===== QUOTED PASSAGE =====

Besides unsupported functionality, there are currently a few incompatibilities with Racket. Most incompatibilities are in the foreign-function interface. The following is an incomplete list, but it illustrates the kinds of differences that remain.

The eq? operation is not defined on flonums, and (eq? x x) does not hold in general.
I’m not sure, but we may just have to compromise compatibility and definedness on this point. It’s worth noting that an eq?-based hash table does not work for associating values to floating-point numbers, and I’ve changed one or two libraries to use eqv?-based hash tables.
The letrec form does not always behave as Racket’s model specifies when the right-hand side returns multiple times (through a captured continuation).
I haven’t thought enough about this one, but I worry that it will be difficult to change.
A foreign pointer cannot be turned into a Racket byte string using make-sized-byte-string.
Chez Scheme’s representation of byte strings doesn’t point to a separately allocated byte array in the way that Racket’s representation does. This incompatibility has affected several libraries, but so far, I was able to adapt them easily to use an approach that works in both Racket implementations.
The 'atomic-interior allocation mode for malloc returns memory that is allowed to move after the cpointer returned by allocation becomes unreachable.
Ditto.
Memory allocated with malloc’s 'nonatomic mode works only in limited ways.
Memory allocated as 'nonatomic is not actually an array of pointers, so it cannot be usefully passed to foreign functions. I have not yet encountered libraries where this is a problem.

Performance: Benchmark Sanity Check

The overall compilation story is not yet right in Racket-on-Chez, partly because there’s no cross-module optimization. Functions like map, memq, and assv need cross-module optimization to be compiled well in Racket-on-Chez. Benchmarks sometimes do not rely on cross-module optimization, however, and preliminary benchmark measurements can be useful as a sanity check on the ways that schemify mangles individual modules.

=====

__STATED PROBLEM A__. Reproduce the entire passage on Racket-on-Chez incompatibilities and performance with no changes.

===== GIVEN INFORMATION =====

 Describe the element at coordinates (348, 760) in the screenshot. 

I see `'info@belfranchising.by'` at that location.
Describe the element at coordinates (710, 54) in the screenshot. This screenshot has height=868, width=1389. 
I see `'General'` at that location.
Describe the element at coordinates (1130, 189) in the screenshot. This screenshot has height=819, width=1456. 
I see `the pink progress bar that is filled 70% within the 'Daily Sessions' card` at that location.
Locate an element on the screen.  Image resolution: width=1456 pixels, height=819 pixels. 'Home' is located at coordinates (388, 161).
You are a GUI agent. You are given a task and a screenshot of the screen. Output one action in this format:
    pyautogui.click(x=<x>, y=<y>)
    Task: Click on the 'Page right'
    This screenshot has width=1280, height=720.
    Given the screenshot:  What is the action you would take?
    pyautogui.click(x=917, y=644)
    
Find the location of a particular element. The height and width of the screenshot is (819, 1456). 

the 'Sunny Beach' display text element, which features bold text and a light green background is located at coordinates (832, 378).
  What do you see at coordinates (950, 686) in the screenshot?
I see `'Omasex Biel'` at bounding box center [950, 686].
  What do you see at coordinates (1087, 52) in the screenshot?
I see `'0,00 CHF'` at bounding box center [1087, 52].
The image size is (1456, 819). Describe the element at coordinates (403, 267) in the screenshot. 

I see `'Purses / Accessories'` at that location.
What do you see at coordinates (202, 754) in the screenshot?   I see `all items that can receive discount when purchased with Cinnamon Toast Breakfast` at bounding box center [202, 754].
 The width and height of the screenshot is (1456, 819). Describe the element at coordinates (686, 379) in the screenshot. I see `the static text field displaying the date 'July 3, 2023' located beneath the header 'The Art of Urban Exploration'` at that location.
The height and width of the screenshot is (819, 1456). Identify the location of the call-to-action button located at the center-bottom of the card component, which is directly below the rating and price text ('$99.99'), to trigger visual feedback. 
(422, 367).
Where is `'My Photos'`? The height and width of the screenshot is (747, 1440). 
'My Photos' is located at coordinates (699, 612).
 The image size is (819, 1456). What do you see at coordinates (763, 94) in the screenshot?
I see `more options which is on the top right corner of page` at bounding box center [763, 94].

=====

__STATED PROBLEM B__. In the listing, write out the stretch from the line containing "What do you see at coordinates (202, 754)" through the line containing "(422, 367).", both ends included, and nothing else.

__SOLUTION A__.
Besides unsupported functionality, there are currently a few incompatibilities with Racket. Most incompatibilities are in the foreign-function interface. The following is an incomplete list, but it illustrates the kinds of differences that remain.

The eq? operation is not defined on flonums, and (eq? x x) does not hold in general.
I’m not sure, but we may just have to compromise compatibility and definedness on this point. It’s worth noting that an eq?-based hash table does not work for associating values to floating-point numbers, and I’ve changed one or two libraries to use eqv?-based hash tables.
The letrec form does not always behave as Racket’s model specifies when the right-hand side returns multiple times (through a captured continuation).
I haven’t thought enough about this one, but I worry that it will be difficult to change.
A foreign pointer cannot be turned into a Racket byte string using make-sized-byte-string.
Chez Scheme’s representation of byte strings doesn’t point to a separately allocated byte array in the way that Racket’s representation does. This incompatibility has affected several libraries, but so far, I was able to adapt them easily to use an approach that works in both Racket implementations.
The 'atomic-interior allocation mode for malloc returns memory that is allowed to move after the cpointer returned by allocation becomes unreachable.
Ditto.
Memory allocated with malloc’s 'nonatomic mode works only in limited ways.
Memory allocated as 'nonatomic is not actually an array of pointers, so it cannot be usefully passed to foreign functions. I have not yet encountered libraries where this is a problem.

Performance: Benchmark Sanity Check

The overall compilation story is not yet right in Racket-on-Chez, partly because there’s no cross-module optimization. Functions like map, memq, and assv need cross-module optimization to be compiled well in Racket-on-Chez. Benchmarks sometimes do not rely on cross-module optimization, however, and preliminary benchmark measurements can be useful as a sanity check on the ways that schemify mangles individual modules.

__SOLUTION B__.
What do you see at coordinates (202, 754) in the screenshot?   I see `all items that can receive discount when purchased with Cinnamon Toast Breakfast` at bounding box center [202, 754].
 The width and height of the screenshot is (1456, 819). Describe the element at coordinates (686, 379) in the screenshot. I see `the static text field displaying the date 'July 3, 2023' located beneath the header 'The Art of Urban Exploration'` at that location.
The height and width of the screenshot is (819, 1456). Identify the location of the call-to-action button located at the center-bottom of the card component, which is directly below the rating and price text ('$99.99'), to trigger visual feedback. 
(422, 367).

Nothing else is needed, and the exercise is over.